I say that the Fed should, right now, be rethinking its estimates of:
- the long-run real natural rate of interest,
- the natural rate of unemployment,
- the slope of the Phillips Curve, and
- the gearing between recent past deviations of inflation from its target and expectations of future inflation.
Ryan Avent says that the Fed is rethinking (1) and (2), but also rethinking a (5): its estimate of long-run potential output growth. I don't think there is evidence to rethink (5). I think that the consilience of a low pressure economy and apparent sluggish potential output growth is just too large for people to be satisfied rejecting it as a mere coincidence. Ryan agrees with me, and asks why the Federal Reserve seems to want to jump to conclusions about (5) rather than testing it. I agree. But I also want to ask: why isn't the Fed rethinking its views on (3) and (4) as well? There is powerful evidence that they are different from the implicit model Fed policy has been running off of for the past decade as well:
OFFICIALS at the Federal Reserve, a few of them anyway, seem to be rethinking their views of the economy in some dramatic ways.... Read MOAR Over at Equitable Growth
Ben Bernanke suggests... top policy-makers still have confidence in their mental model of the economy; they have just been tweaking a few of the parameters... long-run... GDP growth... unemployment... and their benchmark interest rate.... The latter two [what I call (1) and (2)]—a lower unemployment rate and a lower long-run interest rate—clearly imply that rates will rise more slowly to a lower overall level. The projection of a lower potential growth rate [what I call (5)], however... suggests, for instance, that the American economy is running closer to its "speed limit"... push[ing]... toward a more hawkish stance.... These three revisions are not created equal.... [(1) and (2)] are clearly justified.... [(5)] is different, however. Available evidence is consistent with a world in which long-run potential growth has fallen... but... also... with an economy... growing slowly because of too little demand... in which both strong employment growth and low productivity growth are side effects of the low level of wages.

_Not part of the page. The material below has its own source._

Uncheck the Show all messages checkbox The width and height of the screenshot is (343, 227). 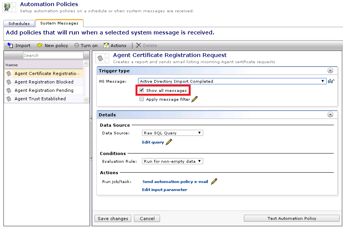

The only way to resolve the question in a satisfying way is to test it: to push the economy beyond the estimated potential growth rate and see if inflation rises.... Bernanke argues that Fed officials are willing to be a little patient with the economy, to see whether running it a little hot brings more workers into the labour force and encourages productivity-enhancing investments. It certainly seems clear to me that overshooting is the right way for the Fed to err....
But I am less confident than Mr Bernanke in the Fed's openness to overshooting. It did not exactly intend to run the unemployment rate experiment that demonstrated how run its previous projections had been.... Now, the Fed looks all too willing to revise down its GDP growth projections without ever really testing them.... There is far too little radicalism at the Fed. It risks making permanent a low-growth state of affairs which is largely a consequence of its own excessive caution.
I would say may be rather than is. But one thing we agree on is that it is definitely the Fed's responsibility to find out. And on its current policy trajectory it will find out only by accident--only if the economy turns out to be stronger than the Fed currently projects.